▶ PROMPT 1
According to the business automation text, what share of organizations in a Google survey were looking to actively invest in automation?
▶ PROMPT 2
Change the business automation text between "But what is" and "drag them down.", inclusive, substituting "jobs" for every instance of "tasks".
▶ PROMPT 3
Render this sentence from the business automation text in Spanish: "Repetitive, simple or low cognitive-load tasks are amongst the best to automate."

▶ DOCUMENT SECTION
····················

Business automation was once a relatively fringe concept exclusive only to some of the world’s largest enterprises. Today, commercial automation tools enable businesses of practically all shapes and sizes to cut the time they spend on repetitive tasks.
Global business investment in automation has grown hugely over the last 10 years. In a Google survey, some 50% of organisations were looking to actively invest in automation. ¾ of respondents said they believed their business would benefit from automation.
But what is business automation, and what sort of tasks can be automated?
Automation is when a machine or software program carries out a task on behalf of a human operator, so the human does not have to do it themselves. Automation has been used in the manufacturing industry for decades, but it’s only recently come to the fore in wider business settings.
Repetitive, simple or low cognitive-load tasks are amongst the best to automate. This allows human teams to focus on more complex high-level tasks, which are often where major business gains are made. This is partly why automation is important - it helps businesses and organisations tackle the repetitive, lower-level tasks that drag them down.

····················

▶ Records from a dataset
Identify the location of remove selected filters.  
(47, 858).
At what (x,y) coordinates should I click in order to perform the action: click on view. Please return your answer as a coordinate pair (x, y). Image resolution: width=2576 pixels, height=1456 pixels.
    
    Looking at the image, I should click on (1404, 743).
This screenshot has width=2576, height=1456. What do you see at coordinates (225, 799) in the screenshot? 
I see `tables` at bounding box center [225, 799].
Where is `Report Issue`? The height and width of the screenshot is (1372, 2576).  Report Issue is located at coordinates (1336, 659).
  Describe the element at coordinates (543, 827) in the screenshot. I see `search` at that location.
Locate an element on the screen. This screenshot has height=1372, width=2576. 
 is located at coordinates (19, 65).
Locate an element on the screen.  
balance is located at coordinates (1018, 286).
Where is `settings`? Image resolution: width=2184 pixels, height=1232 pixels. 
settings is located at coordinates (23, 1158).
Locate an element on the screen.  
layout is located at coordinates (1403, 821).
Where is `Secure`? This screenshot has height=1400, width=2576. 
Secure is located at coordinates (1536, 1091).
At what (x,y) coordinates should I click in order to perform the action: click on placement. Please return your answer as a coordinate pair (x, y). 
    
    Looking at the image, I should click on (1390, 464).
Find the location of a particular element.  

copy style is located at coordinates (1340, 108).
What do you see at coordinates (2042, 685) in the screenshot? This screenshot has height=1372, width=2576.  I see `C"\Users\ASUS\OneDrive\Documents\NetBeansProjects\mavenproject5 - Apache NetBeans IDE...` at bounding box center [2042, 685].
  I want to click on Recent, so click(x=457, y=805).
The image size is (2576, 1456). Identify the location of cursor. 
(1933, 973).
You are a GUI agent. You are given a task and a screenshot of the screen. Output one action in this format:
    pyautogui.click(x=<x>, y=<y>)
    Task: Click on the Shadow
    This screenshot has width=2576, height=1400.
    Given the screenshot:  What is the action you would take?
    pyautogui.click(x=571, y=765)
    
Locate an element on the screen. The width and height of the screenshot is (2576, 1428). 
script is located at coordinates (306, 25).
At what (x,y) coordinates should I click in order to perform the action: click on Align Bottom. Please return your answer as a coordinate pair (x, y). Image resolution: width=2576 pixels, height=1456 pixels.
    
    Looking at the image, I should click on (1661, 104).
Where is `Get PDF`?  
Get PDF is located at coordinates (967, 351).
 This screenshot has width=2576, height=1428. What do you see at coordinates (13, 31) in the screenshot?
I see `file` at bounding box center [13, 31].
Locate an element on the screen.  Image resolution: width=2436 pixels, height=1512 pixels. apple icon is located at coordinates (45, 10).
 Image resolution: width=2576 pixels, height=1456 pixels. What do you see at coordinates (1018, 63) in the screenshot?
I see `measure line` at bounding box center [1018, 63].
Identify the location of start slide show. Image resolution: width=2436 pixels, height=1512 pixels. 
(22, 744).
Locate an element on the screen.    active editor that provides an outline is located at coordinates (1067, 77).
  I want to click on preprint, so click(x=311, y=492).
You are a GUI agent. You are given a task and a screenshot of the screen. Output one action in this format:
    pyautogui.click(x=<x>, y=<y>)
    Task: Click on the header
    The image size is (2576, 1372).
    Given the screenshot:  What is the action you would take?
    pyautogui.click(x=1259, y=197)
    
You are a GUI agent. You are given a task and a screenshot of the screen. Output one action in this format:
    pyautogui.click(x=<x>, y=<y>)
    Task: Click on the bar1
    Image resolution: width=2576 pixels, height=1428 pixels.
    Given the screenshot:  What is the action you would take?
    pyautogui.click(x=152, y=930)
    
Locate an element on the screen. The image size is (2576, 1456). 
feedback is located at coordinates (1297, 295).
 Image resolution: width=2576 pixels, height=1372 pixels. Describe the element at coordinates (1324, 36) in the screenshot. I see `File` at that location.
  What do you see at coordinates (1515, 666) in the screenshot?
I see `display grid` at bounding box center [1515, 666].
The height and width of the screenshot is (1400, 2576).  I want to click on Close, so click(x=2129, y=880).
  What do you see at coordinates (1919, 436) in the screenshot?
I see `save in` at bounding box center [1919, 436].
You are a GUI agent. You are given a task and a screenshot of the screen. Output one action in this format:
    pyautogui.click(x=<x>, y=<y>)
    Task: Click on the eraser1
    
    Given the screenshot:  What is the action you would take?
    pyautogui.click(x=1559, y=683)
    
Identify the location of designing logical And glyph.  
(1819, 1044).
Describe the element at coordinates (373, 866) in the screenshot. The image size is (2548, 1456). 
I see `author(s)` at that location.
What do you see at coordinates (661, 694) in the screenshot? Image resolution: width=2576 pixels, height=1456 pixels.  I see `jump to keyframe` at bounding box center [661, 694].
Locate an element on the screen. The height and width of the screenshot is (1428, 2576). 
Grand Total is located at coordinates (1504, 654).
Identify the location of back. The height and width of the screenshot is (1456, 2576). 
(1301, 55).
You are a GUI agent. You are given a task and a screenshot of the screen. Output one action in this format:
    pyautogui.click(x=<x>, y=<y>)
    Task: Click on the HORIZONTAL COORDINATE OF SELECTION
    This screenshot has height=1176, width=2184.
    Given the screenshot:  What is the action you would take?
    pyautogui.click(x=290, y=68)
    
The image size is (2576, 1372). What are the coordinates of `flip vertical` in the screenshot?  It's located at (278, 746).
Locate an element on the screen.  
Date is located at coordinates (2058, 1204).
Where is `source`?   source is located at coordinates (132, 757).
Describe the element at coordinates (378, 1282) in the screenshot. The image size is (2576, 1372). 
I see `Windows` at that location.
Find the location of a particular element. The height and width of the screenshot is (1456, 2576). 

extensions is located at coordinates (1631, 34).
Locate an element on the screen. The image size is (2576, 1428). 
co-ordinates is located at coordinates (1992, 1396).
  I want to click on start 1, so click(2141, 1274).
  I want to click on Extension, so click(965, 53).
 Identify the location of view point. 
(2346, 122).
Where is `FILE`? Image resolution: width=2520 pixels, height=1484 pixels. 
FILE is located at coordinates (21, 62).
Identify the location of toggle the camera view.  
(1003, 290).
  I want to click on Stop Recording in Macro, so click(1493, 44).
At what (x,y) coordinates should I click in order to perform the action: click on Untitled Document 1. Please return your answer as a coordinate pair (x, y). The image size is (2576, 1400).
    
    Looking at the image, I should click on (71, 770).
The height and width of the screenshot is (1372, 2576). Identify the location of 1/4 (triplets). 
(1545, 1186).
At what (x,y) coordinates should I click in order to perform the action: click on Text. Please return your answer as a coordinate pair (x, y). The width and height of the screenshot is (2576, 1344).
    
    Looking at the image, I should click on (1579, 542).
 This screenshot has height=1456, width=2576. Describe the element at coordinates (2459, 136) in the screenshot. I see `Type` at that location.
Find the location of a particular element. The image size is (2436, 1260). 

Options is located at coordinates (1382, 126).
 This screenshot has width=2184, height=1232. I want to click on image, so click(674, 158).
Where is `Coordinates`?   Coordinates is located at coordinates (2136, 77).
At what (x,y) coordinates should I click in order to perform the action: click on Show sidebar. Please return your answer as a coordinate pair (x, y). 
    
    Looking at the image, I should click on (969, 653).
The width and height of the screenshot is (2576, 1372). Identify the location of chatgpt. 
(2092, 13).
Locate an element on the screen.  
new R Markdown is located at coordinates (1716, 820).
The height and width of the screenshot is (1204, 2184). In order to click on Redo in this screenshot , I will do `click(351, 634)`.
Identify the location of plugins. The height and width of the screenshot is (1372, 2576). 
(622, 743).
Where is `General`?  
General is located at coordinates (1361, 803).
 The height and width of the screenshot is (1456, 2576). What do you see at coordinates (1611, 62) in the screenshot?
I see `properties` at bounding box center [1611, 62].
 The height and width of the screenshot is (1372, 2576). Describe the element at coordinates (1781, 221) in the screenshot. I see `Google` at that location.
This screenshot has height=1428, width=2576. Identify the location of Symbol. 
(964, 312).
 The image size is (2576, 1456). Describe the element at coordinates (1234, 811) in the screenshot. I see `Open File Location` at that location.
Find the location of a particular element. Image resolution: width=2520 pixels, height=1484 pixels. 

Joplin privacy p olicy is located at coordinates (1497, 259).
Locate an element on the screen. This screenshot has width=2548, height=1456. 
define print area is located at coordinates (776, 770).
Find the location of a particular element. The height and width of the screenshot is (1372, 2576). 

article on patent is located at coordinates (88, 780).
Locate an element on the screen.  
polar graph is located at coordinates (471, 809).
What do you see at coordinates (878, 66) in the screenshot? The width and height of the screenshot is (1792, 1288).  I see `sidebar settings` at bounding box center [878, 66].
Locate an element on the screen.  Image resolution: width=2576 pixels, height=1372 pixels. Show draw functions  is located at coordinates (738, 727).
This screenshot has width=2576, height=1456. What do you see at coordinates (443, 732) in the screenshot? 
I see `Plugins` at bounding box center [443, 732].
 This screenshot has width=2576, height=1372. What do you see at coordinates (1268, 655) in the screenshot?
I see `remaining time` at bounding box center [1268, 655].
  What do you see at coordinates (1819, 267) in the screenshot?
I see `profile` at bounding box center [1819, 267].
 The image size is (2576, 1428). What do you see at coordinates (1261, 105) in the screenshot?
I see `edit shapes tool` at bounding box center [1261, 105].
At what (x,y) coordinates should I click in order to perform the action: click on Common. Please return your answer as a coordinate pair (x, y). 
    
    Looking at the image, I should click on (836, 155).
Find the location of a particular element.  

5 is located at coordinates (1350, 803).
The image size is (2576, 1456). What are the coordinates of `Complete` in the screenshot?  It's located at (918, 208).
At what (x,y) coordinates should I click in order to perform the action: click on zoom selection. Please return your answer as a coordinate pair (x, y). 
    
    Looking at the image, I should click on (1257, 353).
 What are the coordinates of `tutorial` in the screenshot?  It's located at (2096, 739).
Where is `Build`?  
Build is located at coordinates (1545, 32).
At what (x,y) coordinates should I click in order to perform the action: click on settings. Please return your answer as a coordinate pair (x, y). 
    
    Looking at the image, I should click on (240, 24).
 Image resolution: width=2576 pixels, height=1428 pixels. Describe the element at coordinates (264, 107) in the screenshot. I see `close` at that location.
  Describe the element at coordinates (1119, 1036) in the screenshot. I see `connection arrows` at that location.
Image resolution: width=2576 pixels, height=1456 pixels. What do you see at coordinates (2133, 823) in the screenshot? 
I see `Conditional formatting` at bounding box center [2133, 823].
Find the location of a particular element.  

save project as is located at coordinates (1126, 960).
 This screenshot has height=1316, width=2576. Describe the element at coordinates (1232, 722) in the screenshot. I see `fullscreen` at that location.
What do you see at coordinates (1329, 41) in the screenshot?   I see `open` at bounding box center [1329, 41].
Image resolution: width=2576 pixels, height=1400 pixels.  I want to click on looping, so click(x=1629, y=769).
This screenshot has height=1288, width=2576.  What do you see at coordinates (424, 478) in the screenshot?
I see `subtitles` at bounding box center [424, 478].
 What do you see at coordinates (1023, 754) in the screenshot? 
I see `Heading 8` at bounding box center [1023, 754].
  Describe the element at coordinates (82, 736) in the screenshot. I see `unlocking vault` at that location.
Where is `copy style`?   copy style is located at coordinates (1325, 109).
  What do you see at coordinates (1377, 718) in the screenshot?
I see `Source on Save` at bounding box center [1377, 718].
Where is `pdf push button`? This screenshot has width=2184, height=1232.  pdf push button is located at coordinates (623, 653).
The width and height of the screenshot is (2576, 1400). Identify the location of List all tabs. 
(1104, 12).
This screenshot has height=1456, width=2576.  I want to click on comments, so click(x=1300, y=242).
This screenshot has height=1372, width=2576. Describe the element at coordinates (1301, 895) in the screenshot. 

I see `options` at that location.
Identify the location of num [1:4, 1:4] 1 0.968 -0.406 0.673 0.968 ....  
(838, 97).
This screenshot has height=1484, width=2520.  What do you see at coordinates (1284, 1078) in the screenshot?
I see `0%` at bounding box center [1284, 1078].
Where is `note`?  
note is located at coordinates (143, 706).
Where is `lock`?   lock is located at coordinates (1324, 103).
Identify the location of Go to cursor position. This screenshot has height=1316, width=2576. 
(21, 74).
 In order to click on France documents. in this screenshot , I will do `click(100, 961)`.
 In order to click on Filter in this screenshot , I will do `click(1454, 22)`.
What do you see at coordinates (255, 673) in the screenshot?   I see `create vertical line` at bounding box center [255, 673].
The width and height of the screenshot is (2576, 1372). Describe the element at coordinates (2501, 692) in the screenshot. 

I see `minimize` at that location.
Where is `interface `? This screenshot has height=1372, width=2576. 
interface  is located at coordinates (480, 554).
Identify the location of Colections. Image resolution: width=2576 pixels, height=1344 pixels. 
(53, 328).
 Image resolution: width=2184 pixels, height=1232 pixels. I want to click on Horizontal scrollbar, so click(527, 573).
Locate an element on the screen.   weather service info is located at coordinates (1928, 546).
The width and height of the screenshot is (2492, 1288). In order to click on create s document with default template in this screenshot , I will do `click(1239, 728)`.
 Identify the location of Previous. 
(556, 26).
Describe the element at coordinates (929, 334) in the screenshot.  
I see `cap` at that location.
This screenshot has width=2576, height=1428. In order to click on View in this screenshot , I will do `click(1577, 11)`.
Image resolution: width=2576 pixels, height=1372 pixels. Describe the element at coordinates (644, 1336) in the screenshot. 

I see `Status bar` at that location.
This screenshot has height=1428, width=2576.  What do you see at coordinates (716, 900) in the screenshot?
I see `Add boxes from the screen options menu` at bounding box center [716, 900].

····················

▶ RESPONSE AREA 1
Some 50%.

▶ RESPONSE AREA 2
But what is business automation, and what sort of jobs can be automated?
Automation is when a machine or software program carries out a task on behalf of a human operator, so the human does not have to do it themselves. Automation has been used in the manufacturing industry for decades, but it’s only recently come to the fore in wider business settings.
Repetitive, simple or low cognitive-load jobs are amongst the best to automate. This allows human teams to focus on more complex high-level jobs, which are often where major business gains are made. This is partly why automation is important - it helps businesses and organisations tackle the repetitive, lower-level jobs that drag them down.

▶ RESPONSE AREA 3
Las tareas repetitivas, sencillas o de baja carga cognitiva están entre las mejores para automatizar.